Verbatim output of the full listing is required.

**GIVEN DATA:**
== Segment start ==

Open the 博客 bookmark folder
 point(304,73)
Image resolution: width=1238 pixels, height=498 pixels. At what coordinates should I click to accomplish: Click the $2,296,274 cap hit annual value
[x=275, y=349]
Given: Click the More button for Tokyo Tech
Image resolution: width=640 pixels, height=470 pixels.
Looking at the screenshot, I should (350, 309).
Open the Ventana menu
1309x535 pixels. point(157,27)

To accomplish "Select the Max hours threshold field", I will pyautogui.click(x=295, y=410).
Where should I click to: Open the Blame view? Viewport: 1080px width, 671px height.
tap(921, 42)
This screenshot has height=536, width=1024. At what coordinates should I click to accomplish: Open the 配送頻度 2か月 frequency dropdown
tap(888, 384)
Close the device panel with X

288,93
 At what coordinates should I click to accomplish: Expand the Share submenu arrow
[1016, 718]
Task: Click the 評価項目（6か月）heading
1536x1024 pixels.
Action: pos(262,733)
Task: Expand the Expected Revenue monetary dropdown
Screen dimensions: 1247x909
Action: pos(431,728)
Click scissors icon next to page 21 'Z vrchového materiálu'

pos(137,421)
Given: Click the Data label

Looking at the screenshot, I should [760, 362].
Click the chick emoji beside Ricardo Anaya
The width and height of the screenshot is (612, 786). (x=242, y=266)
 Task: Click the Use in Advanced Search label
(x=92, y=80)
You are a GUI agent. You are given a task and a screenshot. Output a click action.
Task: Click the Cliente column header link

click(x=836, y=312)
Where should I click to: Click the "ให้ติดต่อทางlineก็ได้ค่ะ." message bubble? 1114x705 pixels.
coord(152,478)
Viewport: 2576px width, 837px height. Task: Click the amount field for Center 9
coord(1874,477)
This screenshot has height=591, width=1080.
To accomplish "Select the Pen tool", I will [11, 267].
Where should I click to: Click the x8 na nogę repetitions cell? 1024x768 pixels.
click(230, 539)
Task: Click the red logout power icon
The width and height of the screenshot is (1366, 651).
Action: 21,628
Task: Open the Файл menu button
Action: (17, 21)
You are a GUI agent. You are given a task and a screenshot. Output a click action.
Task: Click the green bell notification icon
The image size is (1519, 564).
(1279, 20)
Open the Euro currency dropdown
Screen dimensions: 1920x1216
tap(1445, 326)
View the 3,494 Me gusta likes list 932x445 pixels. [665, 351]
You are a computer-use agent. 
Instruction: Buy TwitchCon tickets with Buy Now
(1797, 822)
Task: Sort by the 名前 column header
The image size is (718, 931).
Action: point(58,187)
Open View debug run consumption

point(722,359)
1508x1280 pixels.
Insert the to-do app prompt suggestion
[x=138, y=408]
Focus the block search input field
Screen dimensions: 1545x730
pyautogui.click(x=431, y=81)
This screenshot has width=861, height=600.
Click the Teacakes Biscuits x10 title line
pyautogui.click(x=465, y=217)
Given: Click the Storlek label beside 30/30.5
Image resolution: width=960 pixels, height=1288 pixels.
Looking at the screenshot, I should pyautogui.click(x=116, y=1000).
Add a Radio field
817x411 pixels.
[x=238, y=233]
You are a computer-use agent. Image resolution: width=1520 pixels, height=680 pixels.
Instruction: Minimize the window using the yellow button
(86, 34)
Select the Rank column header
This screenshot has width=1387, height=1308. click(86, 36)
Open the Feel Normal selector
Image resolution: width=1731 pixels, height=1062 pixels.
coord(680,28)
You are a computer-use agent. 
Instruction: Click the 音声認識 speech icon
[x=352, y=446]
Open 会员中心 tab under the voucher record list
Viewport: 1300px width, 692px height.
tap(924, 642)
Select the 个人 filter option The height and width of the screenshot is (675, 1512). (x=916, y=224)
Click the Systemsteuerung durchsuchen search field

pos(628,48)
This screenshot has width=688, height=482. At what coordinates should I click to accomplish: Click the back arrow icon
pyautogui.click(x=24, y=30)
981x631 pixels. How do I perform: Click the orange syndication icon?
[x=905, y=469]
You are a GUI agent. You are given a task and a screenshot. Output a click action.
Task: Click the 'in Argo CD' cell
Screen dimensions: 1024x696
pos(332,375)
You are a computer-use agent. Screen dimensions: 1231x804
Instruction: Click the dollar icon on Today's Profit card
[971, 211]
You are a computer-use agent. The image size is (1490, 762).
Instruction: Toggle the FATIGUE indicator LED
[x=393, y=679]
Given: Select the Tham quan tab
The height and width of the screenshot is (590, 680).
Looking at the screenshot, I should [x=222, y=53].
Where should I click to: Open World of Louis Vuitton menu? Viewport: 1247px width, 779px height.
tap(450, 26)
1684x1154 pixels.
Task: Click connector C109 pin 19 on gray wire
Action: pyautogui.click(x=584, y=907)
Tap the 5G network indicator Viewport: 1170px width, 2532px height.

== Segment end ==

**ANSWER SPACE:**
Open the 博客 bookmark folder
 point(304,73)
Image resolution: width=1238 pixels, height=498 pixels. At what coordinates should I click to accomplish: Click the $2,296,274 cap hit annual value
[x=275, y=349]
Given: Click the More button for Tokyo Tech
Image resolution: width=640 pixels, height=470 pixels.
Looking at the screenshot, I should (350, 309).
Open the Ventana menu
1309x535 pixels. point(157,27)

To accomplish "Select the Max hours threshold field", I will pyautogui.click(x=295, y=410).
Where should I click to: Open the Blame view? Viewport: 1080px width, 671px height.
tap(921, 42)
This screenshot has height=536, width=1024. At what coordinates should I click to accomplish: Open the 配送頻度 2か月 frequency dropdown
tap(888, 384)
Close the device panel with X

288,93
 At what coordinates should I click to accomplish: Expand the Share submenu arrow
[1016, 718]
Task: Click the 評価項目（6か月）heading
1536x1024 pixels.
Action: pos(262,733)
Task: Expand the Expected Revenue monetary dropdown
Screen dimensions: 1247x909
Action: pos(431,728)
Click scissors icon next to page 21 'Z vrchového materiálu'

pos(137,421)
Given: Click the Data label

Looking at the screenshot, I should [760, 362].
Click the chick emoji beside Ricardo Anaya
The width and height of the screenshot is (612, 786). (x=242, y=266)
 Task: Click the Use in Advanced Search label
(x=92, y=80)
You are a GUI agent. You are given a task and a screenshot. Output a click action.
Task: Click the Cliente column header link

click(x=836, y=312)
Where should I click to: Click the "ให้ติดต่อทางlineก็ได้ค่ะ." message bubble? 1114x705 pixels.
coord(152,478)
Viewport: 2576px width, 837px height. Task: Click the amount field for Center 9
coord(1874,477)
This screenshot has height=591, width=1080.
To accomplish "Select the Pen tool", I will [11, 267].
Where should I click to: Click the x8 na nogę repetitions cell? 1024x768 pixels.
click(230, 539)
Task: Click the red logout power icon
The width and height of the screenshot is (1366, 651).
Action: 21,628
Task: Open the Файл menu button
Action: (17, 21)
You are a GUI agent. You are given a task and a screenshot. Output a click action.
Task: Click the green bell notification icon
The image size is (1519, 564).
(1279, 20)
Open the Euro currency dropdown
Screen dimensions: 1920x1216
tap(1445, 326)
View the 3,494 Me gusta likes list 932x445 pixels. [665, 351]
You are a computer-use agent. 
Instruction: Buy TwitchCon tickets with Buy Now
(1797, 822)
Task: Sort by the 名前 column header
The image size is (718, 931).
Action: point(58,187)
Open View debug run consumption

point(722,359)
1508x1280 pixels.
Insert the to-do app prompt suggestion
[x=138, y=408]
Focus the block search input field
Screen dimensions: 1545x730
pyautogui.click(x=431, y=81)
This screenshot has width=861, height=600.
Click the Teacakes Biscuits x10 title line
pyautogui.click(x=465, y=217)
Given: Click the Storlek label beside 30/30.5
Image resolution: width=960 pixels, height=1288 pixels.
Looking at the screenshot, I should pyautogui.click(x=116, y=1000).
Add a Radio field
817x411 pixels.
[x=238, y=233]
You are a computer-use agent. Image resolution: width=1520 pixels, height=680 pixels.
Instruction: Minimize the window using the yellow button
(86, 34)
Select the Rank column header
This screenshot has width=1387, height=1308. click(86, 36)
Open the Feel Normal selector
Image resolution: width=1731 pixels, height=1062 pixels.
coord(680,28)
You are a computer-use agent. 
Instruction: Click the 音声認識 speech icon
[x=352, y=446]
Open 会员中心 tab under the voucher record list
Viewport: 1300px width, 692px height.
tap(924, 642)
Select the 个人 filter option The height and width of the screenshot is (675, 1512). (x=916, y=224)
Click the Systemsteuerung durchsuchen search field

pos(628,48)
This screenshot has width=688, height=482. At what coordinates should I click to accomplish: Click the back arrow icon
pyautogui.click(x=24, y=30)
981x631 pixels. How do I perform: Click the orange syndication icon?
[x=905, y=469]
You are a GUI agent. You are given a task and a screenshot. Output a click action.
Task: Click the 'in Argo CD' cell
Screen dimensions: 1024x696
pos(332,375)
You are a computer-use agent. Screen dimensions: 1231x804
Instruction: Click the dollar icon on Today's Profit card
[971, 211]
You are a computer-use agent. The image size is (1490, 762).
Instruction: Toggle the FATIGUE indicator LED
[x=393, y=679]
Given: Select the Tham quan tab
The height and width of the screenshot is (590, 680).
Looking at the screenshot, I should [x=222, y=53].
Where should I click to: Open World of Louis Vuitton menu? Viewport: 1247px width, 779px height.
tap(450, 26)
1684x1154 pixels.
Task: Click connector C109 pin 19 on gray wire
Action: pyautogui.click(x=584, y=907)
Tap the 5G network indicator Viewport: 1170px width, 2532px height.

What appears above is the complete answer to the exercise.